自宅療養の場合にも、医療従事者がどうケアしてゆくのか、要員の問題はついて回ります。例えば、人工呼吸器の設定と管理はどうするのか、血中酸素濃度が異常値となったら自動的に治療もしくは入院ができる体制は取れるのか、それ以前に急速に容体が悪化する兆候を見逃さないために、医師や看護師をどう巡回させるのかといった問題は重要です。

医師や看護師については、ワクチン接種の要員確保が問題となっています。ですが、おそらく増加が予想される在宅療養者のモニター、巡回診療といった診療行為は、簡単な研修で有資格者を拡大できるようなものではありません。どう要員を充当するのか、具体的な計画の説明が必要です。

あくまでも通常診療は守るのか

3つ目は、通常診療への影響です。アメリカの場合は、感染爆発が起きてコロナ病床があふれた場合は、通常診療のためのICUを閉めてコロナ患者に回してきました。おそらく、それによってコロナ以外の患者で救命ができなかったケースもあると思われます。ですが、治療が遅れると、軽症から一気に容体が悪化して数日内に死亡する可能性のあるコロナ患者は、あくまで優先するというのが社会的な判断となっています。
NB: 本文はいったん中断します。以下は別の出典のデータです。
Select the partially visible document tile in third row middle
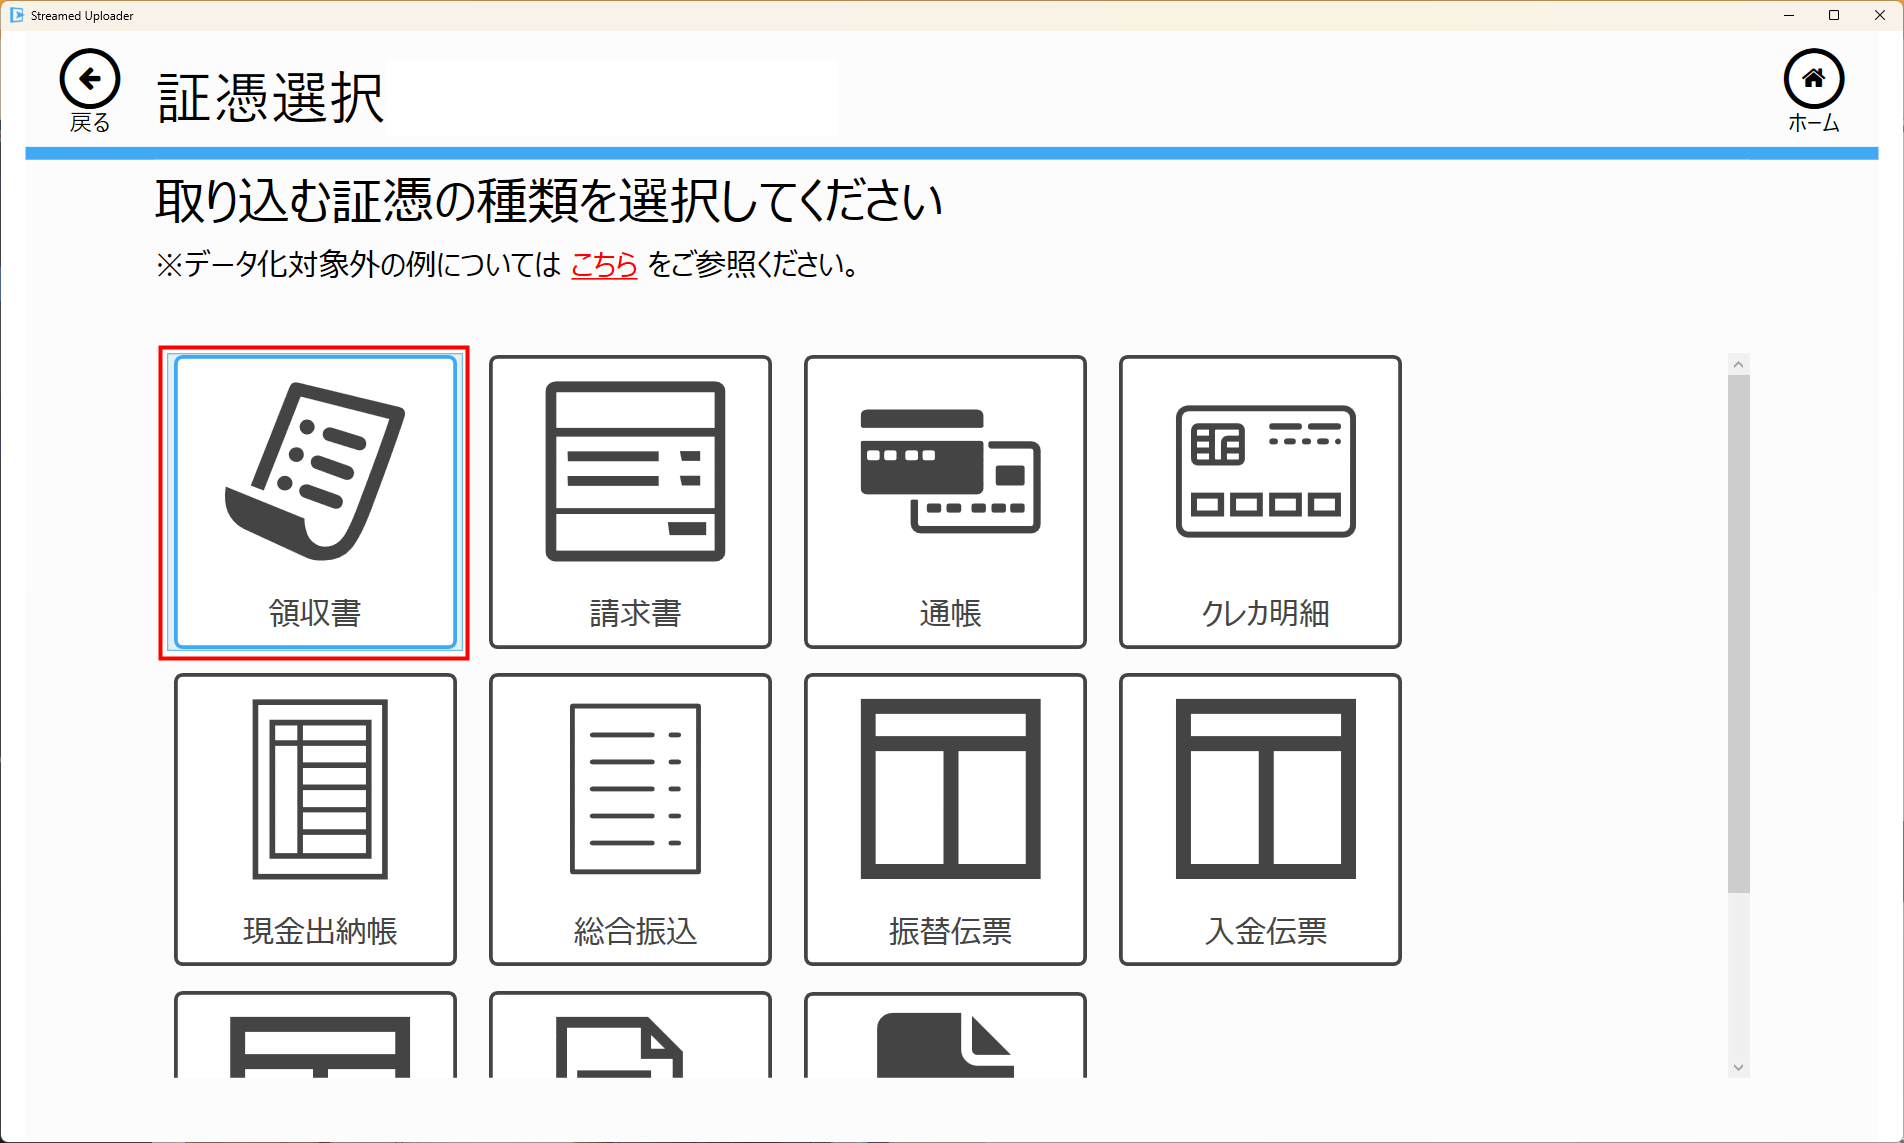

日本はこの考え方を取っていません。今回の自宅療養によりベッドを確保するという方針は、コロナの重症者に向けてベッドを空けるためと説明されています。ですが、同時にあくまで通常診療を守り、民間の病院で対応不能なところにはコロナ患者を回さないという「現状」を維持するという判断も含まれています。

これは厚労省や医師会が漠然と変革を嫌っており、政治家はこれに流されているという説明で済ませてはいけないと思います。法律や制度の問題として、変えられないものは変えられないということであり、それでも変えるということならば、世論と政治が真剣な対話をしなくてはなりません。

中等症の自宅療養については、国会で批判されたことから、田村厚労相は「見直す」として方針撤回を匂わせています。仮に本当に見直しをして、感染爆発が悪化しても中等症患者を100%入院させるのであれば、今度こそ通常診療の現状維持を諦めることになります。それならば、問題を直視した真剣な議論が必要です。